▶ **WHAT THE TASK ASKS**
Verbatim copy without pictures. Please print every entry as it stands.
----- GIVEN RECORDS
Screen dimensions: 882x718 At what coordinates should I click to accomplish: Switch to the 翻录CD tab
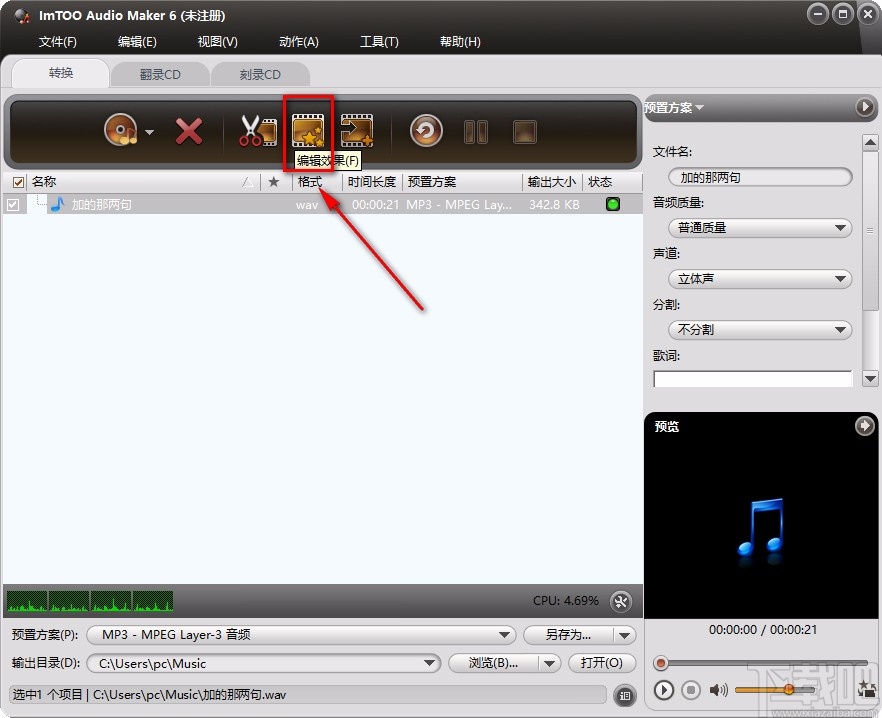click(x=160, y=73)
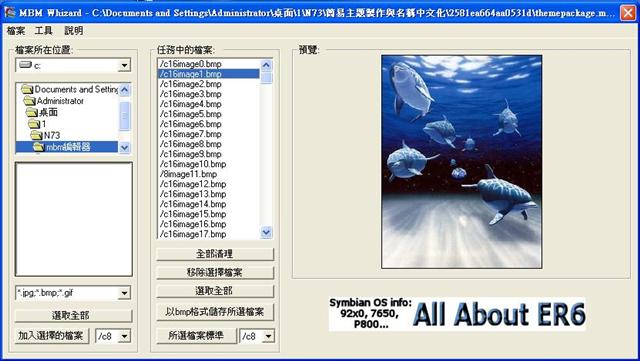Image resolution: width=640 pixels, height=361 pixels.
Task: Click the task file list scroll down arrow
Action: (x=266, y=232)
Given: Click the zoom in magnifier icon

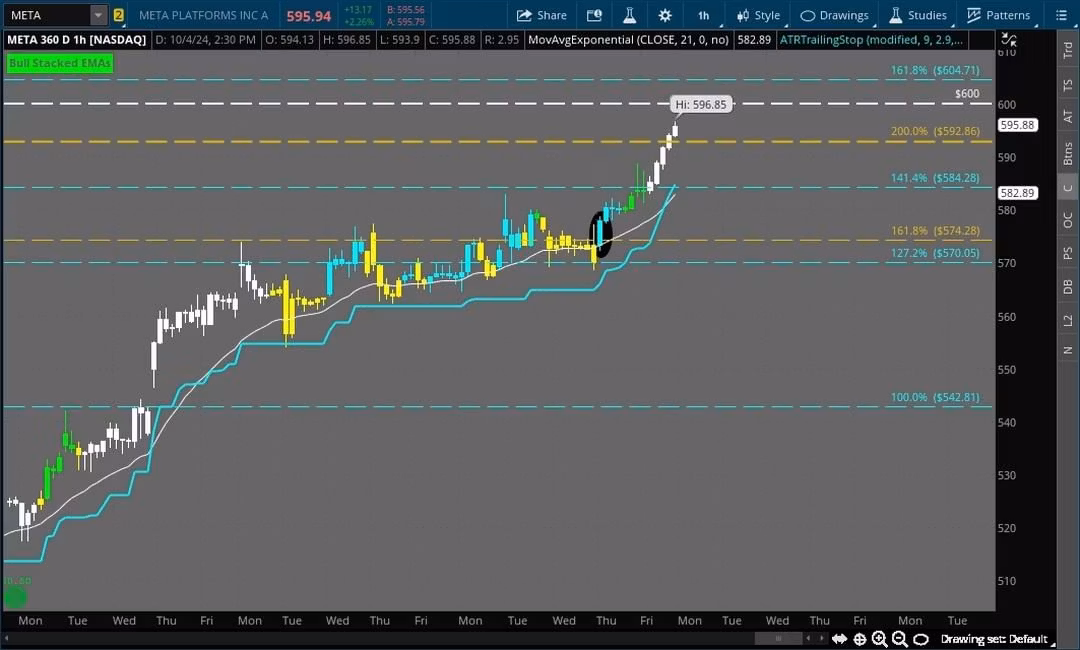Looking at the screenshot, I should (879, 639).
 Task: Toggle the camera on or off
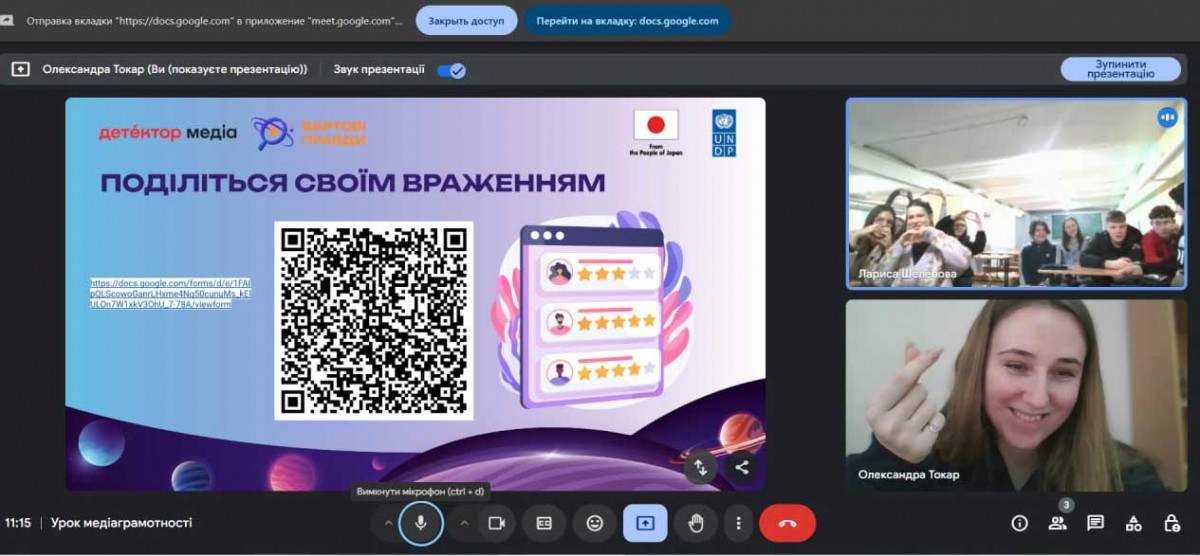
----------
▶ **RESPONSE AREA**
Screen dimensions: 882x718 At what coordinates should I click to accomplish: Switch to the 翻录CD tab
click(x=160, y=73)
Image resolution: width=640 pixels, height=361 pixels.
Task: Click the task file list scroll down arrow
Action: (x=266, y=232)
Given: Click the zoom in magnifier icon

Looking at the screenshot, I should (879, 639).
 Task: Toggle the camera on or off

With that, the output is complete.